Since a head is not a point-sized object, it is important to emphasize which part of the head is actually located at the origin. The coordinates of the head actually define the location of the suprasternal notch (the small pocket at the center of the V at the front of the neck). If you assigned the head to a different position or range of positions in our platform, you are actually defining the location of the suprasternal notch.

As an example of how the head is oriented around the suprasternal notch, let us take keypoint 28, which is the keypoint directly between the eyes in the iBUG facial keypoint standard. Because it is particularly useful for defining the location and orientation of the face as opposed to the neck, this keypoint is separately included in actor_metadata.json.

At default settings, when the head has not been moved or rotated and the suprasternal notch is at the origin, the coordinates of keypoint 28 are as follows:

**x**will be very close to 0, because the keypoint is in the center of the face and therefore almost directly above the origin on the left-right axis.**y**will be slightly negative, because the keypoint is slightly further forward than the suprasternal notch.**z**will be positive, because the keypoint is above the suprasternal notch.

#### Moving the head

**x**:*Float.*Lower values of x move the head to its right; higher values of x move the head to its left.**y**:*Float.*Lower values of y move the head forwards; higher values of y move the head backwards. If y is lower than -1.6, the head has been moved so far forward that it is behind the default position of the camera (see the camera section below), and it will not be visible in the rendered images unless the camera itself is moved or rotated.**z**:*Float*. Lower values of z move the head down; higher levels of z move the head up.

#### Rotating the head

The orientation of the head actually defines how the head is rotated about the neck as the neck remains fixed in place. The platform limits the rotation of the head based on the realistic limits of human physiology.

Note

You always stretch your neck in some way when you rotate your head. As a result, the rotation controls may pull the suprasternal notch slightly off of the coordinates that you defined for it. This does not however change the origin point of the head, which will always be exactly where you defined it.

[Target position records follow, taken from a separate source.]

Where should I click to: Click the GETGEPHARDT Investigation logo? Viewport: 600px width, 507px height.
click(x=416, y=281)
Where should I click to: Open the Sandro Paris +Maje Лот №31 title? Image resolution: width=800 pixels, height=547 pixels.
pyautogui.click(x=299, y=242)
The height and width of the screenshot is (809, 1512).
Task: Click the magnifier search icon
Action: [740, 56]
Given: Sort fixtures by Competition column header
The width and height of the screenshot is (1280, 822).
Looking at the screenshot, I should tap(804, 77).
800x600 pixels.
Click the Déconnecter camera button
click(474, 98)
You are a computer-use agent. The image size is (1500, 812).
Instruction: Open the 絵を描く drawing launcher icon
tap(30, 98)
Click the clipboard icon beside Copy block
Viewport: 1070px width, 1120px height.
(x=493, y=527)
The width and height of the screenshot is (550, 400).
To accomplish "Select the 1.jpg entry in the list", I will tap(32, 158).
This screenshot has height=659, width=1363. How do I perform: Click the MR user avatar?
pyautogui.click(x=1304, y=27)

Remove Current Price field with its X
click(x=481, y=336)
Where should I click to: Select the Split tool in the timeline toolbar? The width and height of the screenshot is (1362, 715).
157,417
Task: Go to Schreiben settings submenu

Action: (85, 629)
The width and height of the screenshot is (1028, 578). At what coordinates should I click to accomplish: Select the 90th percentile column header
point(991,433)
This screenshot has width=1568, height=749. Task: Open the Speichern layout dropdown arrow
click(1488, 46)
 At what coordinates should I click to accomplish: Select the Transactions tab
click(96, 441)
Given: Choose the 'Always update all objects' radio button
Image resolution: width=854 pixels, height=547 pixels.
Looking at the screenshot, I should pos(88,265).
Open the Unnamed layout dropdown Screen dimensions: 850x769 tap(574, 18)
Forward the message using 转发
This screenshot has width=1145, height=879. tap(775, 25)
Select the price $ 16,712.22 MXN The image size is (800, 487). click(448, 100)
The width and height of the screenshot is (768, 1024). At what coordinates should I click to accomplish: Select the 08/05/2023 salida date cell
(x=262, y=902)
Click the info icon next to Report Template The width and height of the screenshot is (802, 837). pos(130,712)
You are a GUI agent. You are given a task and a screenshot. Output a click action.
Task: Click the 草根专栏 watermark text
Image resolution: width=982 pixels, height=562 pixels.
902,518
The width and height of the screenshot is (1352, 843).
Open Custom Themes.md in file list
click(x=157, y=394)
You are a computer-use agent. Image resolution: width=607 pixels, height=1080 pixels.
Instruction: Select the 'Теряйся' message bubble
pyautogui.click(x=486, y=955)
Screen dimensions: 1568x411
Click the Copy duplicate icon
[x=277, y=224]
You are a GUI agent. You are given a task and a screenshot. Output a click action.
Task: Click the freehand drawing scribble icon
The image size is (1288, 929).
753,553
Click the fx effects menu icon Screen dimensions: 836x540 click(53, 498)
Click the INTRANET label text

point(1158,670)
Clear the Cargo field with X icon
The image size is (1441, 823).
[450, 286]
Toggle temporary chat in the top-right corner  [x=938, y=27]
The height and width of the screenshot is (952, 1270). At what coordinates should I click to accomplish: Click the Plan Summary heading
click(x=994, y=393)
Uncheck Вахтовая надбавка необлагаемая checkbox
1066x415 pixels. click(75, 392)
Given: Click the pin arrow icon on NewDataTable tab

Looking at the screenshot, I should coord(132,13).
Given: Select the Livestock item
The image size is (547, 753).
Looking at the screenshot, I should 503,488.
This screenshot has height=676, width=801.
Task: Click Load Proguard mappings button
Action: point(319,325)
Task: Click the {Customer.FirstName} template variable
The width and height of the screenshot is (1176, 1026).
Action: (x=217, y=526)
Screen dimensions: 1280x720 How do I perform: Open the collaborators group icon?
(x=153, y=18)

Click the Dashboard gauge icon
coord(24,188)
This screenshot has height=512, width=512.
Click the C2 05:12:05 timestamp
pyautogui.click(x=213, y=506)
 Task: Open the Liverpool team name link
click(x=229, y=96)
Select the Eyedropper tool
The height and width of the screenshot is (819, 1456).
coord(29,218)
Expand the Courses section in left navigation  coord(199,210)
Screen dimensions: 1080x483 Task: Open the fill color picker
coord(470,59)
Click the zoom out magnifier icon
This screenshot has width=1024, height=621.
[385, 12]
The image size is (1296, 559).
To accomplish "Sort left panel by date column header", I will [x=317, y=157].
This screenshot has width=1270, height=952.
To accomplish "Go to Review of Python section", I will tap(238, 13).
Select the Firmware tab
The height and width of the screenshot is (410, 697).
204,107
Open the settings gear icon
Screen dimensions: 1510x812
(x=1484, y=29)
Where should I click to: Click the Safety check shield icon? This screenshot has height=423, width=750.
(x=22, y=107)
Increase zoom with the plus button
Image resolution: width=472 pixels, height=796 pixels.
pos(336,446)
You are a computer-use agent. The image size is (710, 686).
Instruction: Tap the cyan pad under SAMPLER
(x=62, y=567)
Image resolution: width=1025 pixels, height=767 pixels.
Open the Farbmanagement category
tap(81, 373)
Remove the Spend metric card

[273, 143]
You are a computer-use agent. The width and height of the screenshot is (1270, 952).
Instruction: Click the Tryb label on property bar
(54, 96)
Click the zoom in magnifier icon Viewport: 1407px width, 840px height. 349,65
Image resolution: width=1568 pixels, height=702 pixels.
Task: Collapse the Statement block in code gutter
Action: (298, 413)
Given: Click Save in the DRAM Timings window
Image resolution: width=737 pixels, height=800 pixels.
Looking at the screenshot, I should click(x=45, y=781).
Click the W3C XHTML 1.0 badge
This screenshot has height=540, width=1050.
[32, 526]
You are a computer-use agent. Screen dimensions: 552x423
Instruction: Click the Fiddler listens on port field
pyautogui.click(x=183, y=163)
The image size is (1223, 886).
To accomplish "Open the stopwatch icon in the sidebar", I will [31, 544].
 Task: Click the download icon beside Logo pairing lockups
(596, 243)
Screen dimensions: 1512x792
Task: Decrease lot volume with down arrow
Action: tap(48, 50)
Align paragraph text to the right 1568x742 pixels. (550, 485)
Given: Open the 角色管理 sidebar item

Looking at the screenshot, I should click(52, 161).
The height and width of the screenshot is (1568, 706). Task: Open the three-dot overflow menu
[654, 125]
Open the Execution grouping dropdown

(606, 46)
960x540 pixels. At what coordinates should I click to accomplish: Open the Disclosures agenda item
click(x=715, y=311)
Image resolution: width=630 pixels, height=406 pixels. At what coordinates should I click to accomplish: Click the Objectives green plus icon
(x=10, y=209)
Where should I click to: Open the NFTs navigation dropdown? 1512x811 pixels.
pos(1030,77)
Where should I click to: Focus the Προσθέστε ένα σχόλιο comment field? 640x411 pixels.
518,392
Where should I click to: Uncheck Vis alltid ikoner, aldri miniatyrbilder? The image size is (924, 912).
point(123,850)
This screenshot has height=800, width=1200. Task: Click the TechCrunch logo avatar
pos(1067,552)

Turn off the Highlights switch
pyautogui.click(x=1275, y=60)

The head is rotated first by **pitch**, then by **yaw**, then by **roll**, using the values you entered into the pitch, yaw, and roll controls in the platform.

**yaw**:*Float*. Lower values of yaw turn the face to its right. Higher values of yaw turn the face to its left.**pitch:***Float*. Lower values of pitch turn the face upward. Higher values of pitch turn the face downward.**roll**:*Float*. Lower values of roll turn the face counterclockwise. Higher values of roll turn the face clockwise.

### Camera location and rotation in the 3D space

#### Default position

By default, our platform places the camera in approximately the same horizontal plane as the subject’s head, but rotated 180 degrees around the z axis and 1.6 meters away in the negative y direction.

This places the camera directly opposite the subject’s face, such that the two are looking directly at each other.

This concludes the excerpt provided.